Records for the task:
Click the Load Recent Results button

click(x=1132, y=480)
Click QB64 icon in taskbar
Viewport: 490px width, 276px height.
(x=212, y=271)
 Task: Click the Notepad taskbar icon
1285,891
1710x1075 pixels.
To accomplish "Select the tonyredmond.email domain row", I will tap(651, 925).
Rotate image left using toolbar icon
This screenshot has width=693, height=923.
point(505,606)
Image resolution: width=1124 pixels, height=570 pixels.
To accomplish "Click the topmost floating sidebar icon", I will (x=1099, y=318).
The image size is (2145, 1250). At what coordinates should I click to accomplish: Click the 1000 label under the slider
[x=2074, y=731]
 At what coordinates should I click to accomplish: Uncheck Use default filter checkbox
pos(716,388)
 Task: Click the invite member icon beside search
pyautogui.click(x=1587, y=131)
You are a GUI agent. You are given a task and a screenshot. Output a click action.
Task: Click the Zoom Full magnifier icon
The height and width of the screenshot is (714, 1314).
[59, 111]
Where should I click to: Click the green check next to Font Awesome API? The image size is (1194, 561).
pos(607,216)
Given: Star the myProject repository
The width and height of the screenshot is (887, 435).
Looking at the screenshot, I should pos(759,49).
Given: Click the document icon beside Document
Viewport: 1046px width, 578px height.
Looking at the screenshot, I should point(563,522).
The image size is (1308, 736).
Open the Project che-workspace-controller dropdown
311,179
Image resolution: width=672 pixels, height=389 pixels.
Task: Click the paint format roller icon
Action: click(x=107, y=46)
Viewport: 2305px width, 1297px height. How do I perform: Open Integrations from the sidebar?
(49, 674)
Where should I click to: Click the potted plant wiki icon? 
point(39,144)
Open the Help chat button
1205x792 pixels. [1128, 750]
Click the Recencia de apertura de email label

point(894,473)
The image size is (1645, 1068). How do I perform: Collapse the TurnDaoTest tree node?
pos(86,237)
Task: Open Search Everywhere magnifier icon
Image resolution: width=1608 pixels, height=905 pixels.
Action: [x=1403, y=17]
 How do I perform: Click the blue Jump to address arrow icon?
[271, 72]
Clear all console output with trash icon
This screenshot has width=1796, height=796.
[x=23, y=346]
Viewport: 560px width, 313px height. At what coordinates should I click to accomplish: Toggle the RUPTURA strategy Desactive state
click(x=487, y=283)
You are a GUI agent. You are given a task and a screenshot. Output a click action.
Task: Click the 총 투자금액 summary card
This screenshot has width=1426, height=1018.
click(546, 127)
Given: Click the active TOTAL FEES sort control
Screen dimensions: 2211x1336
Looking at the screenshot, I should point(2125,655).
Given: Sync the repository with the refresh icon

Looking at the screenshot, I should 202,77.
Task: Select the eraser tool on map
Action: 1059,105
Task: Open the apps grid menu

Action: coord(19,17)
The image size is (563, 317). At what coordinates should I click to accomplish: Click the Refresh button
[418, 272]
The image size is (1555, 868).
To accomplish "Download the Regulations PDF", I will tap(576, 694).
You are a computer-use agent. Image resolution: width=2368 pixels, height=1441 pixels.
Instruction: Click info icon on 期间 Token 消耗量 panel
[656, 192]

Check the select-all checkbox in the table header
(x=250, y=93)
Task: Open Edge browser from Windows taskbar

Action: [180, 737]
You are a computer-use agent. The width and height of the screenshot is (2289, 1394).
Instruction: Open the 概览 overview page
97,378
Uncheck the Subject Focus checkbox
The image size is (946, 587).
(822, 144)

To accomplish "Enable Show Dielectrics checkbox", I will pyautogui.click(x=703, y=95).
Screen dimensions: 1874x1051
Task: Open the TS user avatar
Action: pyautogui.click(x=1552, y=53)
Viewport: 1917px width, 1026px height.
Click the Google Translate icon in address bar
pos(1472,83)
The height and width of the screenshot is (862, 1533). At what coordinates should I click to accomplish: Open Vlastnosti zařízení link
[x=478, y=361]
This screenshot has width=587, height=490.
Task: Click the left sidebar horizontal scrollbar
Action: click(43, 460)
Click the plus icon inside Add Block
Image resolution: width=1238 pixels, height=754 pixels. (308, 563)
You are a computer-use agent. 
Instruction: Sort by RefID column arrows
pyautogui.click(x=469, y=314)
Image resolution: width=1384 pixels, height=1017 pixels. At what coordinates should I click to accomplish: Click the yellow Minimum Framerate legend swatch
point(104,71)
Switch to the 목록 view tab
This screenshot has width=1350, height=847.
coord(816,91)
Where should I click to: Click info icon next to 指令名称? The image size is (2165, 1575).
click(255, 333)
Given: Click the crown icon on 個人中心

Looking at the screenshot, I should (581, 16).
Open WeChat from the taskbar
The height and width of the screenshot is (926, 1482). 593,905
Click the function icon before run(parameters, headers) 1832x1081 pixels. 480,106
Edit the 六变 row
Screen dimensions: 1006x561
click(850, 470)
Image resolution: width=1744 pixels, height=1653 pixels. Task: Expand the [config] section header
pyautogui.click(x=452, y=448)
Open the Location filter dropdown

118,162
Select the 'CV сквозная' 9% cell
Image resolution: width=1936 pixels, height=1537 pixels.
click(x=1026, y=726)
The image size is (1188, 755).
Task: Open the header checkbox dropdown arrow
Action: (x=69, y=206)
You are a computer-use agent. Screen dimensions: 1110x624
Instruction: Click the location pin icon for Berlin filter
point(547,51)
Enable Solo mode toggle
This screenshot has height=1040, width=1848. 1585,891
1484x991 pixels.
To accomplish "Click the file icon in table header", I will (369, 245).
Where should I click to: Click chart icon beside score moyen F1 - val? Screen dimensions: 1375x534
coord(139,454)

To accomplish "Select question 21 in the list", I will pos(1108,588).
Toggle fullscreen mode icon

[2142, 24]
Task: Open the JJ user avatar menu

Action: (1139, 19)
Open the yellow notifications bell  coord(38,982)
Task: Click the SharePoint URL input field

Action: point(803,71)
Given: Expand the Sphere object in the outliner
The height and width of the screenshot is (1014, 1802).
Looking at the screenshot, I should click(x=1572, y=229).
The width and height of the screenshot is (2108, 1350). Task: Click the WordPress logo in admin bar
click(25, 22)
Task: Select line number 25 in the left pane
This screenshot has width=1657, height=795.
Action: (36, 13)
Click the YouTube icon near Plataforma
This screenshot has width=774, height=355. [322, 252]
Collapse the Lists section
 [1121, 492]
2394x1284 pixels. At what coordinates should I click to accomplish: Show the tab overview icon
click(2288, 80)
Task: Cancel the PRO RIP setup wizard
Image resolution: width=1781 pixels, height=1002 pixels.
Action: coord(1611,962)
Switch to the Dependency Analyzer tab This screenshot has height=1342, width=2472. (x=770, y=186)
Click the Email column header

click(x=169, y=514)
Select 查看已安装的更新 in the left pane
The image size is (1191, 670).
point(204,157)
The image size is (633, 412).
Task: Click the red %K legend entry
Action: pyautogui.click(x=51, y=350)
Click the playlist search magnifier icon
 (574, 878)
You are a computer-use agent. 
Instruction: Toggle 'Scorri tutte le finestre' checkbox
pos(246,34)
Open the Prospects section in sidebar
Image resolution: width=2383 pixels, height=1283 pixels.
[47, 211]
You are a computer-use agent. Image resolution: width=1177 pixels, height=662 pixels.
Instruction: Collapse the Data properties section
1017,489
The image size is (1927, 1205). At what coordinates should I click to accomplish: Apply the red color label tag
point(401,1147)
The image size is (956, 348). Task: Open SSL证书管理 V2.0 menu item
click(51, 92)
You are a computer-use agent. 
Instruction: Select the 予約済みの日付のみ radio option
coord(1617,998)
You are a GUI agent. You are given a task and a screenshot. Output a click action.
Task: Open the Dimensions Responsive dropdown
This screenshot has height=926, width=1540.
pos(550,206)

What this task involves: Work out how many lines of the records contain "computer", and reply with the number alone.

Exercise response: 7